To incorporate opposite feedback into tasks, the possible options for feedback can only be "correct" and "incorrect." In addition, the tasks should have a certain level of difficulty so that there is room for the participant to doubt their performance. For these reasons, this study had participants perform simultaneous tactile discrimination tasks. These tasks involved the use of a Brain Gauge, which delivers two slightly different stimuli to the ring and middle finger (digits 2 and 3). The instructions for the task are to press the button corresponding to the larger stimulus. With standard feedback, pressing the button corresponding to the larger stimulus results in a positive message. With opposite feedback, pressing the button corresponding to the larger stimulus results in a negative message. In this case, a correct answer could either be defined in two ways. First, a correct answer could be defined as choosing the larger stimulus. Based on the feedback message this would be considered incorrect, but based on the task instructions, this would be considered correct. Second, a correct answer could be defined as choosing the smaller stimulus.

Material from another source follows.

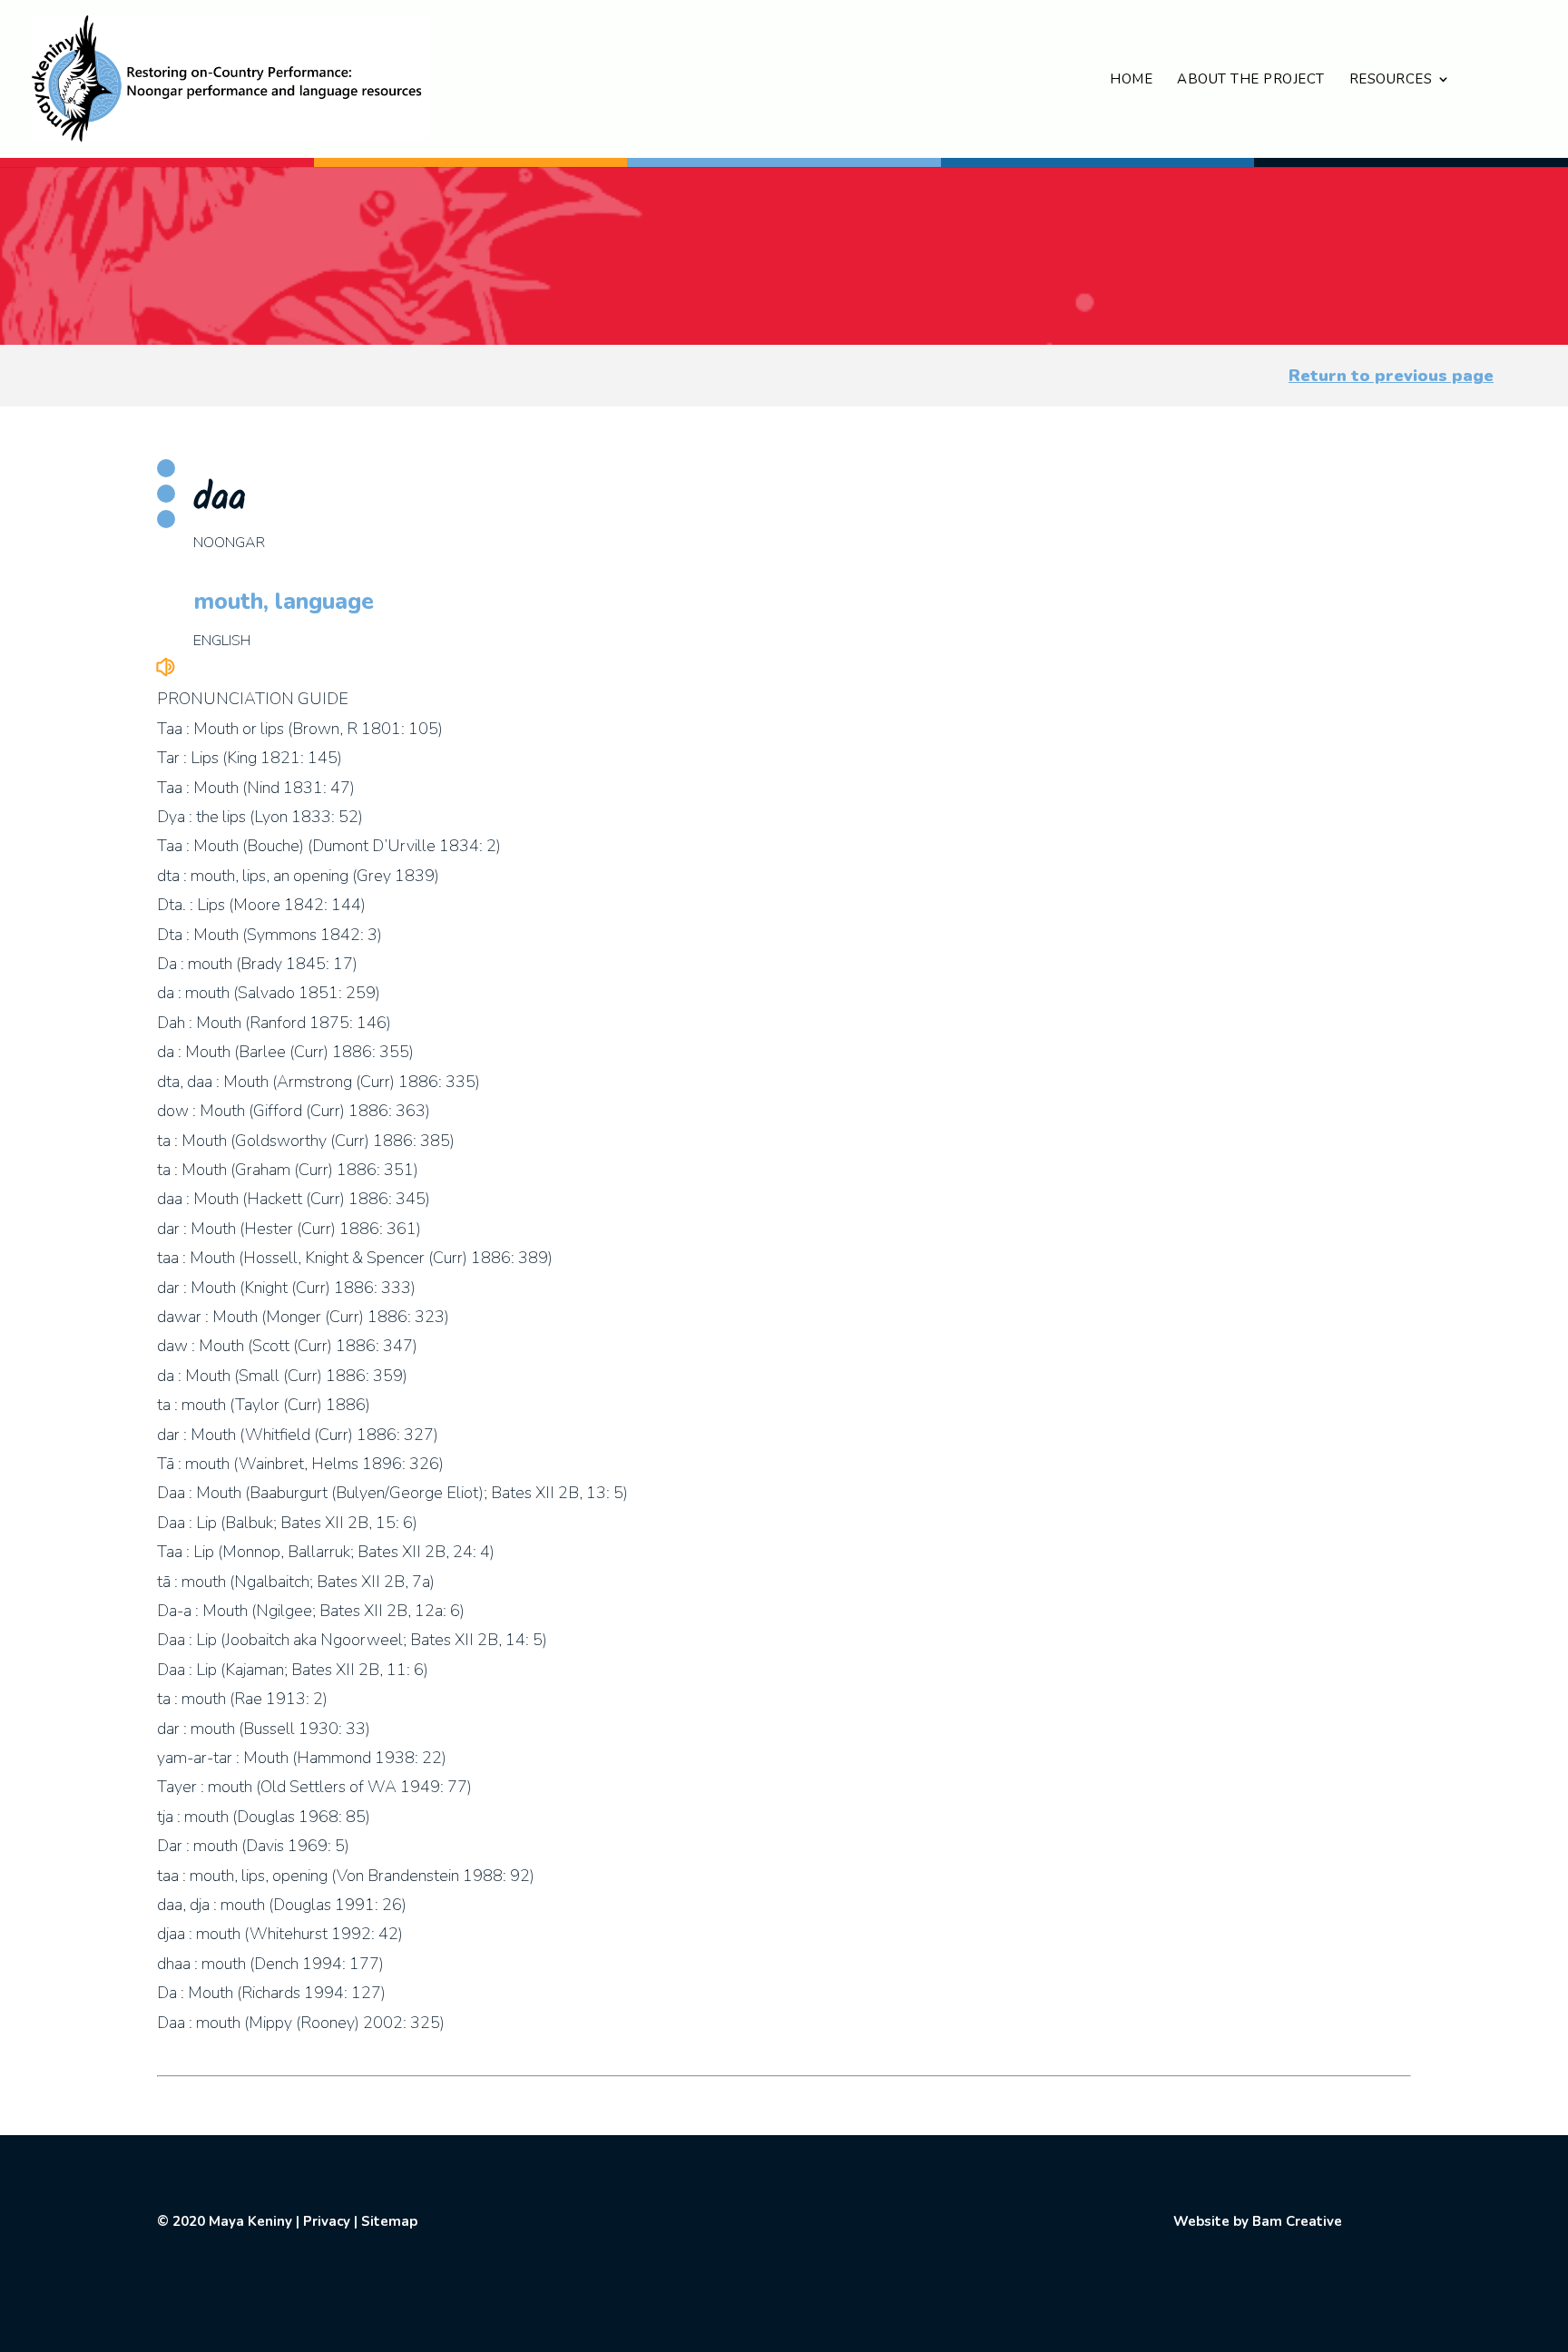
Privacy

Based on the feedback message this would be considered correct, but based on the task instructions, this would be considered incorrect. Is failing to properly discriminate between two amplitudes actually failing if the feedback says it is correct? Is succeeding in properly discriminating actually succeeding if the feedback says it is incorrect? The answers to these questions certainly have real-world implications: for example, in the case of malingering, a purposeful attempt to feign symptoms to get insurance money.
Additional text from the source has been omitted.